#84 平穏、不穏
そこにあったのは黒めの木材と白めの木材で構成されたまた違う船がそこにはあった。ブレインマザー号を直したのではないのか?でもどことなくファザー号にも似ているような。
「船長手筈通りいけやした!」
「おーう、ご苦労さんソールには言ってなかったが向こうの船長と話してな。なんとなマザーとファザーを混ぜ合わせてより良い船に生まれ変わらせたんだよ。名付けて{ブレインペアレンツ号}!動かしゃ世界最速、そのまま海戦に持ち込んだら相手の球を受けることなく船を沈められるって寸法よ!」
2つの船を混ぜ合わせたのか。大きくなったように見えたのは錯覚ではなかったな。それぞれの船の良いところを混ぜ合わせて真に最強の船がここに完成させたのか。
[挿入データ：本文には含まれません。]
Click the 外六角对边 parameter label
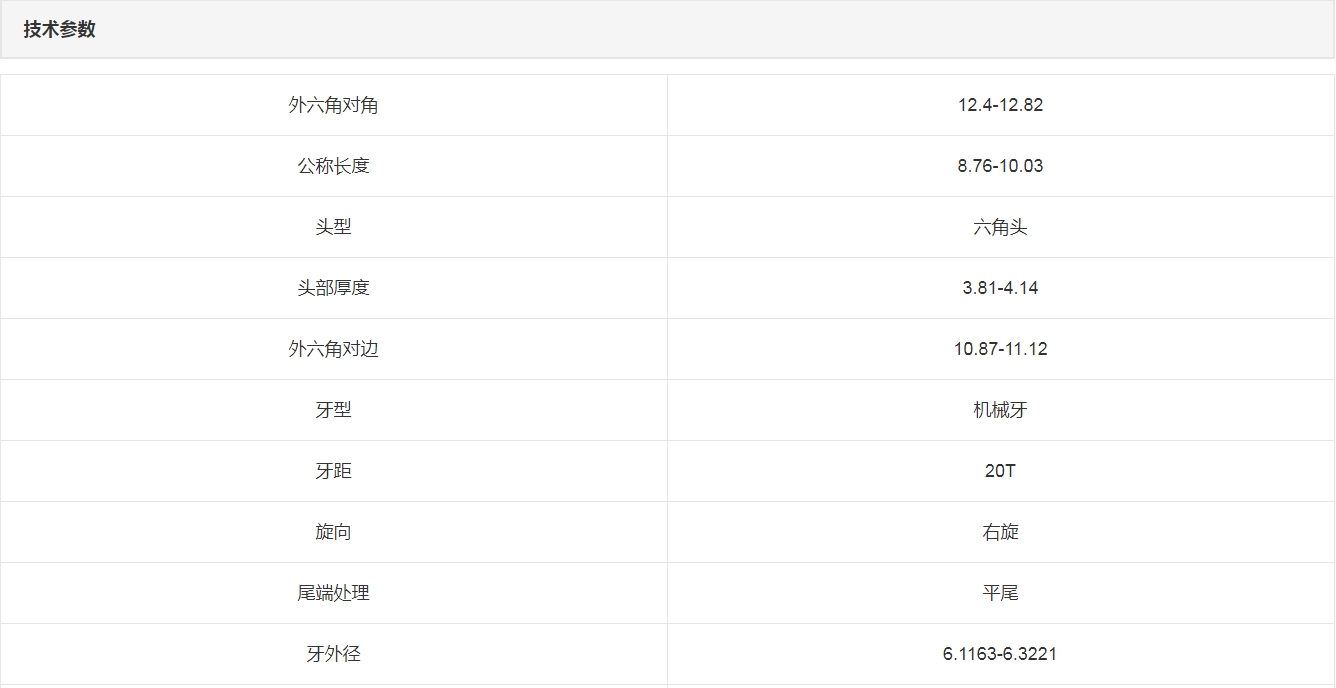The height and width of the screenshot is (688, 1336). click(x=333, y=349)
「で俺らは、メルクディン大陸まで送ったあとこの船をもらって引き続き旅をするってこった」
「え!?いいんですかネモリアさん?」
ブレインマザー号はサルドリアから送られ今や国宝としてエルドリア王家の物となっているのだ。ブレインファザー号も元々はサルドリア王家の物で混ぜ合わせて全く別物になったとはいえそれを譲渡するのか。
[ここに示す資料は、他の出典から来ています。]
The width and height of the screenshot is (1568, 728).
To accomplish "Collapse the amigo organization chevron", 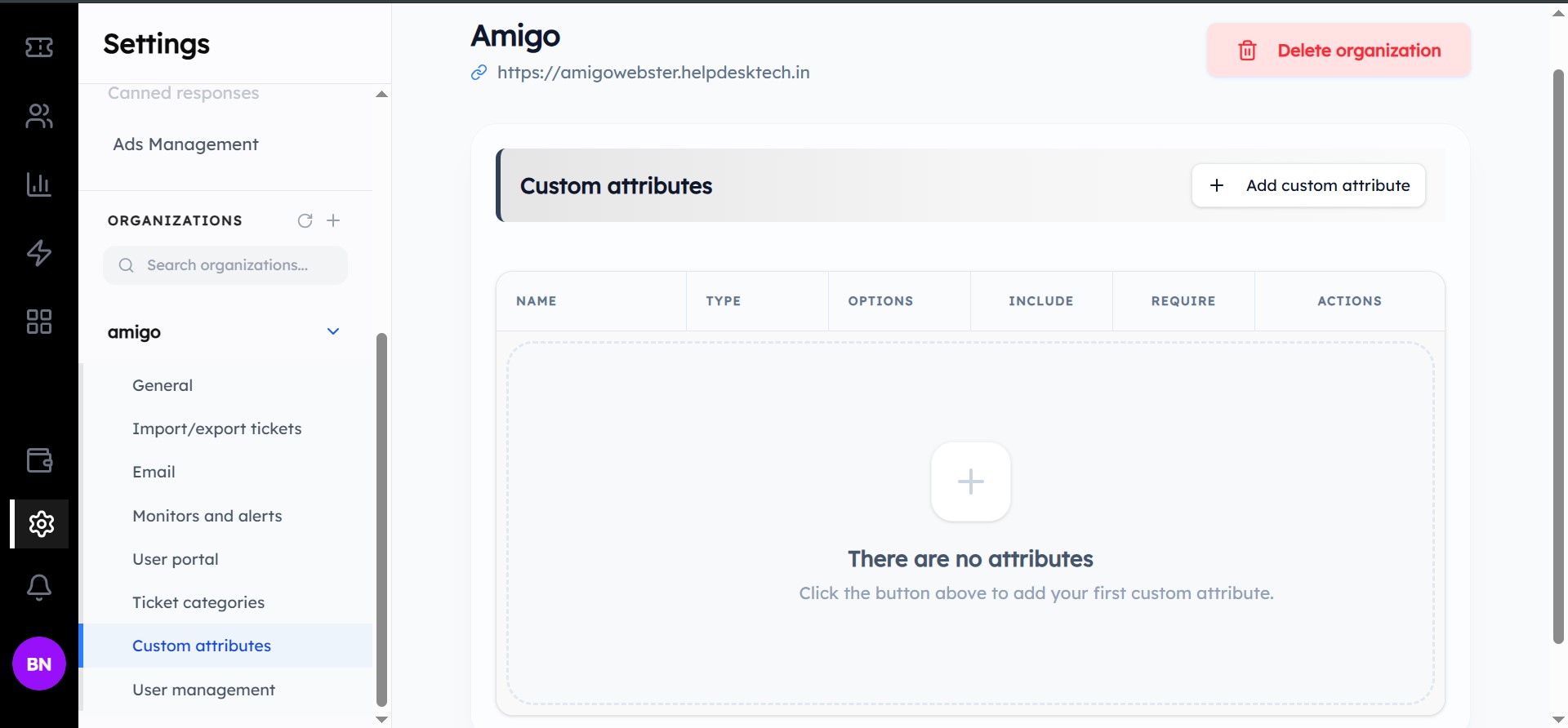I will coord(333,331).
「はい、この船を譲る代わりに私達エルドリアの私掠船として働いてもらうことになりました」
「ええ!?」
「こいつら、そもそもサルドリアの私掠船だったからよ。次期サルドリア帝の権限でエルドリアに権利を委託したんだよ」
「それじゃ海を漂うよく分からん骸骨じゃなくてエルドリアの海賊になれたんだね!」
「ウェルン、その言い方はやめた方がいいと思うぞ」
「ハハハハハしょうがねぇさ。ゴレリアスの時代から生きてる貴族でもいれば私掠船と俺らは呼ばれる。だがな今の時代の奴らから見たら幽霊船を操る魔王軍の残党にしか見えんからな」
「ほねさんたちこわくないよ!だってあそんでくれるもん!」
キュミーがスケルトン達に飛び込んでいきスケルトン達が動きを合わせた。なんだあの無駄に迷いのないキュミーが喜びそうな動きはいつの間に出来るようなってるんだ。それにしても見事な動きだ、本来違うことに使っていそうな連携技にも見えてきた。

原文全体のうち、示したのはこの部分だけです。